Non basta la giunta per chiedere un prestito di 4 milioni Ci vuole la delibera di consiglio e la minoranza attacca
VASTO. La parte del leone la fanno Enel Sole e il Consorzio Matrix che gestiscono, rispettivamente, l’impianto di pubblica illuminazione, strutture educative per minori e l’asilo nido di località Incoronata. Ma nella lista ci sono anche una serie di fornitori del Comune che dal 2017 aspettano di essere pagati. Sono in tutto 180 per un totale di 4 milioni e 200mila euro. Ma dovranno aspettare ancora visto che la delibera di giunta, approvata a ridosso delle elezioni regionali per chiedere un’anticipazione di liquidità alla Cassa depositi e prestiti per permettere il pagamento di debiti scaduti al 31 dicembre 2018, scontando un tasso di interesse molto basso, da sola non è sufficiente. Si tratta infatti di un provvedimento che deve essere preso dal consiglio comunale. Il punto è all’ordine del giorno dell’assemblea civica che il presidente Mauro Del Piano ha convocato per mercoledì 27, alle 9, ma destinato a slittare a giovedì 28 febbraio alla stessa ora. Le minoranze annunciano battaglia.
«Di tutto questo chiederemo conto alla maggioranza già durante la riunione della Commissione bilancio convocata per lunedì alle 18,30 (domani per chi legge, ndc)», annuncia Guido Giangiacomo (Forza Italia), «chiederemo anche se il Comune ha rispettato l’ordine cronologico di pagamento». Non è meno agguerrito Vincenzo Suriani (Fratelli d’Italia-An) che ha portato l’argomento anche in Commissione di vigilanza, dopo aver denunciato nei giorni scorsi la mancata consegna dell’elenco dei fornitori che non è stato allegato alla delibera. «Il Comune ha approvato il provvedimento in giunta il 7 febbraio e lo ha pubblicizzato il 9, cioè il giorno prima delle elezioni regionali», commenta il consigliere comunale di minoranza, «salvo poi rendersi conto che la competenza è del consiglio comunale».

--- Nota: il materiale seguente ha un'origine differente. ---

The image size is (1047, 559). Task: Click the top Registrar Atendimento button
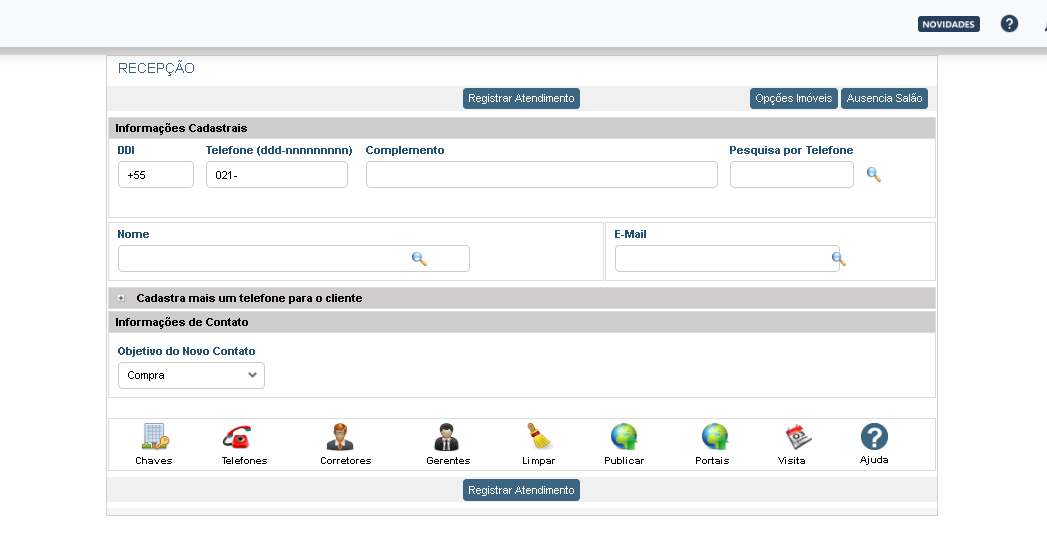point(521,99)
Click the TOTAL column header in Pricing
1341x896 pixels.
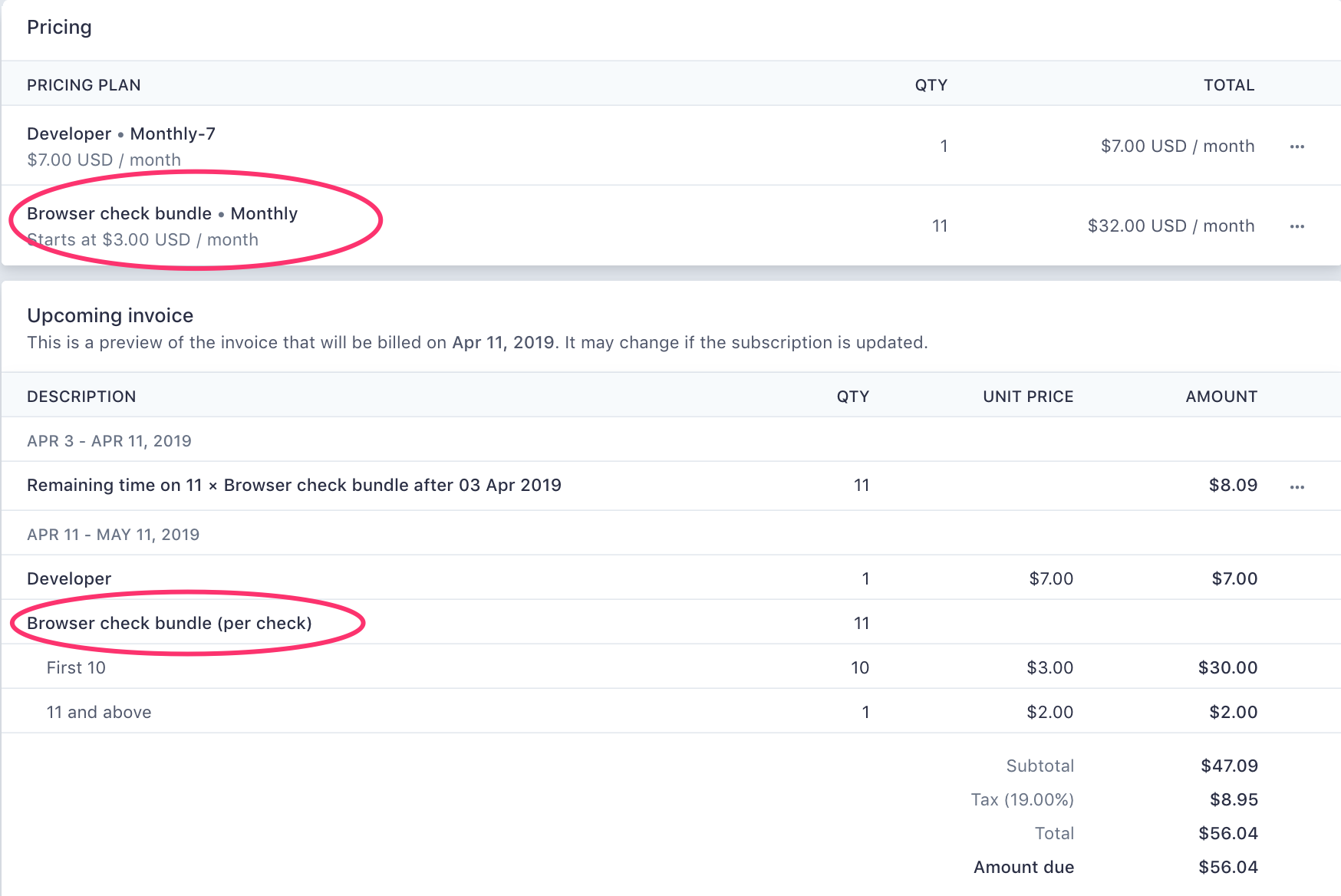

Era stato il sindaco Francesco Menna ad annunciare che il Comune avrebbe chiesto un’anticipazione di liquidità alla Cassa depositi e prestiti, per permettere il pagamento di debiti scaduti al 31 dicembre scorso, scontando un tasso di interesse a dir poco irrisorio, ben al di sotto dell’1% annuo. «Una iniezione di liquidità che consentirà di pagare ditte e fornitori», aveva precisato il primo cittadino, annunciando anche che i mandati di pagamento sarebbero stati emessi dopo quindici giorni.
Ora la palla passa al consiglio comunale. Dell’anticipazione di cassa, pari a 4 milioni e 200mila euro, beneficeranno ditte e fornitori tra cui Enel Sole (la società che ha in gestione l’impianto di pubblica illuminazione) e alcune cooperative che hanno in affidamento servizi importanti. E’ il caso del Consorzio Matrix e di altre coop satelliti, che gestiscono strutture educative per minori e l’asilo nido dell’Incoronata. Tra i fornitori c’è anche lo Studio K che si occupa dei sistemi informatici comunali.